Agatha Christie, tome 06 : La nuit qui ne finit pas (version BD)
de Agatha Christie, François Rivière (Scénario), Frank Leclercq (Dessin)

critiqué par Shelton, le 22 novembre 2005
(Chalon-sur-Saône - 68 ans)


La note:  étoiles
Malédiction !
Agatha Christie est une grande romancière, ce n’est ni un scoop ni une banalité que de le dire, et, surtout, ça explique qu’elle ait touché, tout au long de sa carrière, plusieurs genres, le roman policier, bien sûr, le roman d’espionnage, la pièce de théâtre… Mais, nous oublions, parfois, qu’elle a écrit des thrillers, type d’ouvrages que nous croyons trop souvent plus récents. C’est en 1967, qu’elle écrivit La nuit qui ne finit pas, et c’est en 1997 que François Rivière et Frank Leclercq l’adaptèrent en bande dessinée…
Au départ une histoire simple, presque simpliste diraient certains d’entre nous. Une propriété portant le nom mystérieux de « Champ des gitans », à Kingston Bishop, en Angleterre, non loin de Londres… Un homme qui nous raconte l’histoire, à la première personne, et qui rencontre dans ce village une gitane qui lui conseille de fuir :
« Eloignez-vous de ces lieux… car vous n’y rencontrerez que le chagrin… »
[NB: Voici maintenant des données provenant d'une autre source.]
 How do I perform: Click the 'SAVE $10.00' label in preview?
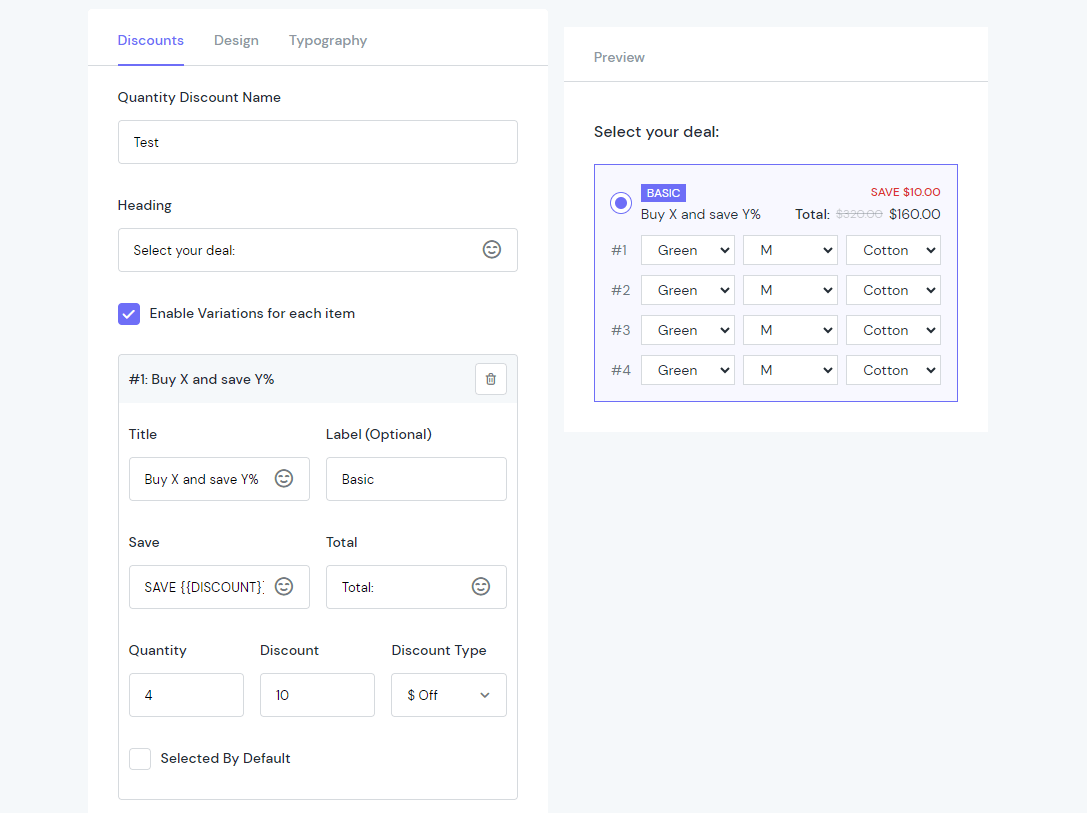point(907,192)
Cet homme, Michael, est de basse condition, un chauffeur de riches, qui va tomber amoureux d’une riche héritière… Fenella Goodman… L’amour, le mariage, la construction d’une magnifique propriété sur le Champ des gitans… La belle vie ! Enfin, ce serait la belle vie si Fenella n’avait pas toute une famille de profiteurs et une dame de compagnie un peu trop présente, Gréta…
Pour le reste vous n’aurez qu’à lire vous-mêmes, car un thriller est une narration qui fonctionne essentiellement sur le suspense, donc je ne vais quand même pas vous casser le mécanisme…
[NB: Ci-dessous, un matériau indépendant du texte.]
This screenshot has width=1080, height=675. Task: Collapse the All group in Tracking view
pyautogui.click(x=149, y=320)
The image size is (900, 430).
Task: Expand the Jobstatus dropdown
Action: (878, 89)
Le dessin de Frank Leclercq, très classique, presque ligne claire, colle admirablement bien avec cette histoire… Il crée comme un décalage entre une narration graphique très basique, très jeunesse, et un récit d’une force étonnante, pour adultes en quelque sorte, sans aucune connotation sexuelle (ce que regretterons peut-être certains… mais Agatha Christie reste Agatha Christie même en bande dessinée). François Rivière, de son côté, a su trouver le bon équilibre entre texte et dessin, ellipses et révélations, pour permettre au mécanisme diabolique d’Agatha Christie de fonctionner aussi en bédé, ce qui n’était pas gagné d’avance. En effet, ce n’est pas facile de mettre en dessin un récit dont l’un des mécanismes est d’être écrit à la première personne… En bédé, le «Je» ne rend pas toujours…
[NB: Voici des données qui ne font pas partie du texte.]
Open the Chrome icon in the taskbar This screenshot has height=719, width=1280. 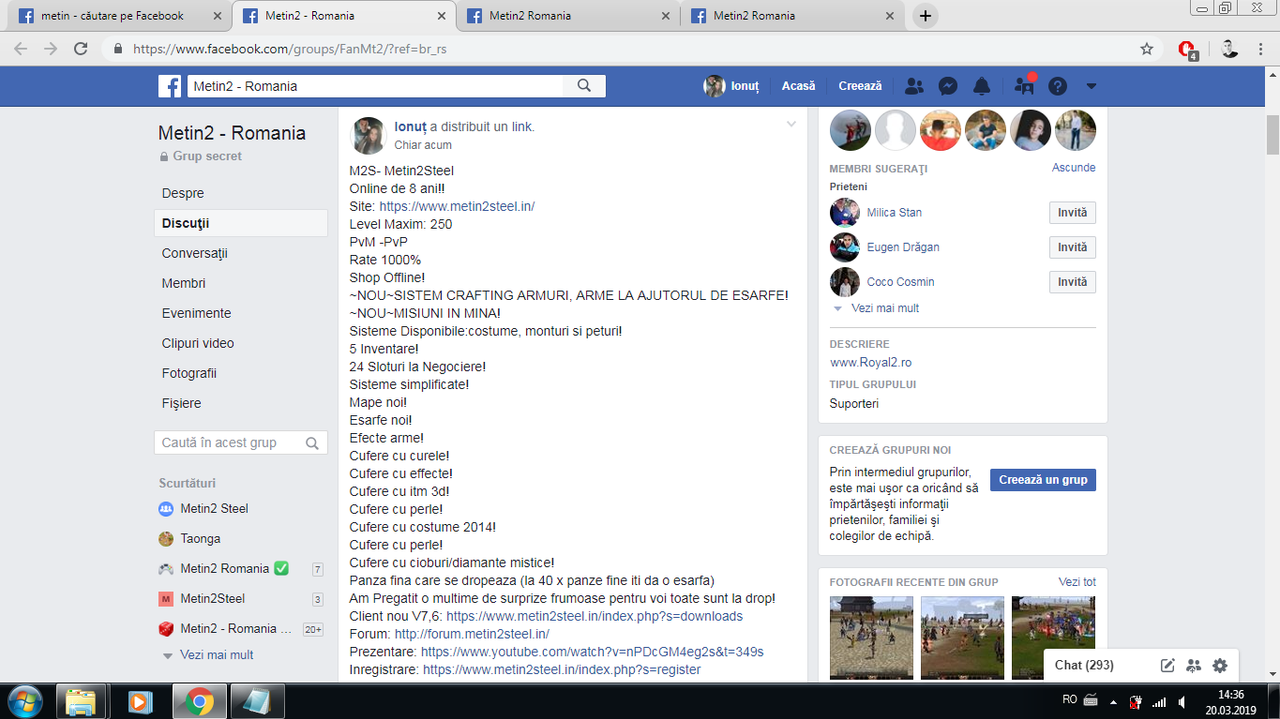pyautogui.click(x=198, y=702)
Voilà donc une belle bande dessinée pour les amateurs de policiers, d’Agatha Christie et de narration graphique classique…
Ah ! Il semblerait que ce roman n’ait pas encore été critiqué sur le site… Allez, au travail !
Du roman à la BD. 6 étoiles

Je suis de l'avis de Shelton : il était ardu pour Leclercq et Rivière de retranscrire ce roman de Mrs Agatha en BD, et je trouve le résultat assez réussi : les dessins sont soignés, le scénario est fidèle.
Mais comme il ne s'agit pas de l'un des mes Agatha préférés il m'est difficile d'être totalement impartiale sur le travail des scénaristes. Je reprocherai quand même aux auteurs d'avoir "zappé" certaines scènes pourtant essentielles pour mieux cerner la psychologie des personnages (je ne peux pas en dire plus... ;-)!).
Il n'en demeure pas moins que le passage Roman/BD s'est bien effectué, ce qui n'est pas vraiment le cas de 'L'homme au complet marron' qui manque singulèrement de charme en BD. Par contre, l'Affaire Proteroe est une réussite, tout comme certains Arsène Lupin.